Here is the Lord Jesus Christ, God Incarnate, the Creator of the universe and the One who keeps it under His sovereign control, King of Kings who now gently asks this man whom He had formed in the womb of his mother long ago for a reason and a purpose (Psalm 139:13-16) what it was that He, the LORD God Almighty, might do for him. Who else could do this but Jesus?
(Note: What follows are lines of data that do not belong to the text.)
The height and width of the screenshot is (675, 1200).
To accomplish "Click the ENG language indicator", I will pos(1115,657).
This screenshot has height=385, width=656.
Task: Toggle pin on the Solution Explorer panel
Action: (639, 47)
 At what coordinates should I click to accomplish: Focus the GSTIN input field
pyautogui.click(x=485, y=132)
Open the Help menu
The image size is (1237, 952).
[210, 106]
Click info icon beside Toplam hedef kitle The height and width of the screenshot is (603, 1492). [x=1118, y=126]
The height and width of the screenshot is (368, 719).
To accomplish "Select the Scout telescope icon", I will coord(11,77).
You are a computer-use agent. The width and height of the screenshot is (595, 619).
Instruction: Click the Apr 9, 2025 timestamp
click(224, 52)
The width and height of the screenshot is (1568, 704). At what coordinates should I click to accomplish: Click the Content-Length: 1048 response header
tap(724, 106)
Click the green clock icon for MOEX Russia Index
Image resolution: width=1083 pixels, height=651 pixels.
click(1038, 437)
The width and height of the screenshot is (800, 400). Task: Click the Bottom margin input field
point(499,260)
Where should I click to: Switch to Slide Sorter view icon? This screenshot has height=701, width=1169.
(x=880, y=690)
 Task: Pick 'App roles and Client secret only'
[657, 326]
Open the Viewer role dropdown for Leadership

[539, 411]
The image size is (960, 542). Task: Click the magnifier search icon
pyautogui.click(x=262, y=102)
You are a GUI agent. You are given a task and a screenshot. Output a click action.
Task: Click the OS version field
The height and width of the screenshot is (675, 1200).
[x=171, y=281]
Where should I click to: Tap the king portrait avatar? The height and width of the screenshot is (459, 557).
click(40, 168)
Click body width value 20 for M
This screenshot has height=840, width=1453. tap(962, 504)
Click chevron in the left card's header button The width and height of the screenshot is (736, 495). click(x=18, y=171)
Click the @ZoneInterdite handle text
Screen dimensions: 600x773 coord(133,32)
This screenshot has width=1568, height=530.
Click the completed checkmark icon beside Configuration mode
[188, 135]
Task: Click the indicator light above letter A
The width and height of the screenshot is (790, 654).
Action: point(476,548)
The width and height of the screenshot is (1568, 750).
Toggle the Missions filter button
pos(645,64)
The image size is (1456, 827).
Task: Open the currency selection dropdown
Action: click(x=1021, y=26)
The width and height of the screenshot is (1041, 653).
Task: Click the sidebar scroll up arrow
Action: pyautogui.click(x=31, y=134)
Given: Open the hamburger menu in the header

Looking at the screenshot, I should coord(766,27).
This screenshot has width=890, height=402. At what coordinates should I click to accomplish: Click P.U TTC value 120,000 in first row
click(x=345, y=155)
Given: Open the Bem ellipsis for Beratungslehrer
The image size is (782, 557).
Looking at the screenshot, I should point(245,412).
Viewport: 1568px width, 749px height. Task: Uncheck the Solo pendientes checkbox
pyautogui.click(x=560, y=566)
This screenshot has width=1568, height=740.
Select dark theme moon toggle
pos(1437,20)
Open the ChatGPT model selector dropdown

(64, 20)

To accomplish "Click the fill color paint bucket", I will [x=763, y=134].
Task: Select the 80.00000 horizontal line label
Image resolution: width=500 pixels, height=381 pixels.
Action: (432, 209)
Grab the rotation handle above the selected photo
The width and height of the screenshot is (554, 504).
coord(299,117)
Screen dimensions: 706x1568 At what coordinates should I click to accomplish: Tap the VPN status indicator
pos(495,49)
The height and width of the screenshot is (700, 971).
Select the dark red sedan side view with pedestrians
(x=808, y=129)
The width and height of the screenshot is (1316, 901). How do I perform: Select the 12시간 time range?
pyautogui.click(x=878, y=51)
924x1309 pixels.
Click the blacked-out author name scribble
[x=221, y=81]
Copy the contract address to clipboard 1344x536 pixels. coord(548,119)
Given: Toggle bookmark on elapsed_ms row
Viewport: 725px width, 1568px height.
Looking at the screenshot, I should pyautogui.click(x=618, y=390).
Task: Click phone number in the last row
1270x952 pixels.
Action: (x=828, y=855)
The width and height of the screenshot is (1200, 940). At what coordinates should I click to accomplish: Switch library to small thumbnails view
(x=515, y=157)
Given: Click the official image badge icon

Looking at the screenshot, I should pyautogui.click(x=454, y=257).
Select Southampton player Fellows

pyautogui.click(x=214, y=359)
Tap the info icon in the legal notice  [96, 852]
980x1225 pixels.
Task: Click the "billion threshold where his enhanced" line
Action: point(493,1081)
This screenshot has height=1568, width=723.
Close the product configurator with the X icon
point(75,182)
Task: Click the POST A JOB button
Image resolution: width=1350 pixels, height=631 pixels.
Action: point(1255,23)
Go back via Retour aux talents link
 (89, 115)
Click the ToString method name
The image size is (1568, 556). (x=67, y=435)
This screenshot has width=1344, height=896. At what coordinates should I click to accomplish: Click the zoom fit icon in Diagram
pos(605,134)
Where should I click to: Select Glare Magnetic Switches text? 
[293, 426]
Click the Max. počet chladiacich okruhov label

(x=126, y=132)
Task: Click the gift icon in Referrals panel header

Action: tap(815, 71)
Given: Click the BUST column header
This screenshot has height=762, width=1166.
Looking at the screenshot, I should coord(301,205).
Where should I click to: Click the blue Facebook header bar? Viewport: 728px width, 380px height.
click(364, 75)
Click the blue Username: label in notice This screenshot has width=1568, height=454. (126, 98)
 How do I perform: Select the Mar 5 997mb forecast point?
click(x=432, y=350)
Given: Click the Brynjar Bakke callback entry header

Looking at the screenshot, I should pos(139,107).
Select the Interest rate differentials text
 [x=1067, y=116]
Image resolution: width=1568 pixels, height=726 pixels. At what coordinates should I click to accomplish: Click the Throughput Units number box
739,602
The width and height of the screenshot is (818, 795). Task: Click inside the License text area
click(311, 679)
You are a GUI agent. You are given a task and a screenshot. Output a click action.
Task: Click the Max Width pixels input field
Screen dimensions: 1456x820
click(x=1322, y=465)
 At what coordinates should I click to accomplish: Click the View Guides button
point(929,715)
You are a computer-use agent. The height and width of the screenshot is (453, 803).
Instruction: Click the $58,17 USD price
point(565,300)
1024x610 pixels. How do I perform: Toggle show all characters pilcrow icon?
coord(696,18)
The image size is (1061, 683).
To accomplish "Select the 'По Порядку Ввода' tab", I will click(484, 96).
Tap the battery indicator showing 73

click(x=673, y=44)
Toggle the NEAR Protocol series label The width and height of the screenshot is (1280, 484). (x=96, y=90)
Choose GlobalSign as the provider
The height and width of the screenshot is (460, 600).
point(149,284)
Think on that the next time you feel that you cannot come to God out of a sense of guilt, or fear, or a sense of unworthiness and that you believe you have crossed the line of His care or concern and are without hope. You can go to Him anytime, anywhere and run to Him like a child runs to his Mom or Dad when he needs them, or to let their embrace reassure him that he is loved and all will be well. You can talk to Him honestly. He has heard it all before, and He wants you to come before Him with your questions, needs, concerns, fears, and requests, or to simply talk to Him for no other reason than to have an ultimate conversation like two friends.

Why do you think that people gladly came to Jesus and He never turned them away? Do not let anyone tell you that your sins cannot be forgiven, or that you cannot have a new life in Him if you would but ask in faith and repentance. I believe that when I see Him, He will be there with open arms ready, not just for me, unworthy as I am, but for all of us who call on Him.

Bartimaeus asks for the return of his sight. It is specific and to the point. He knew exactly what he needed and had the faith to believe that Jesus would grant him this request, which He did, and the beggar was freed from his situation and now able to work, able to care for himself, and free to go anywhere he wished. It is a clear picture of the true freedom we have in Jesus Christ when He liberates us from the bondage of sin and hell, and we reside permanently in His presence and grace (John 10:28-30).

Bartimaeus now joins the crowd, able to see the day and its beauty, and to see the people with their expressions of joy and praise as he gives glory to the Lord Jesus. I have no doubt that he was one of those who shouted “Hosanna” as the Lord entered Jerusalem. I have no doubt that he, and countless others, shouted “Hosanna” as they entered into the courts of heaven, and I am certain that we who are in this present world will join the chorus when the Lord Jesus comes back to take us home and prepare us to inherit the coming kingdom and its blessings, but more important, His Holy Presence for all time. Your opportunity is here, too. Call on Jesus and then hit the road with us. Do not let this pass you by.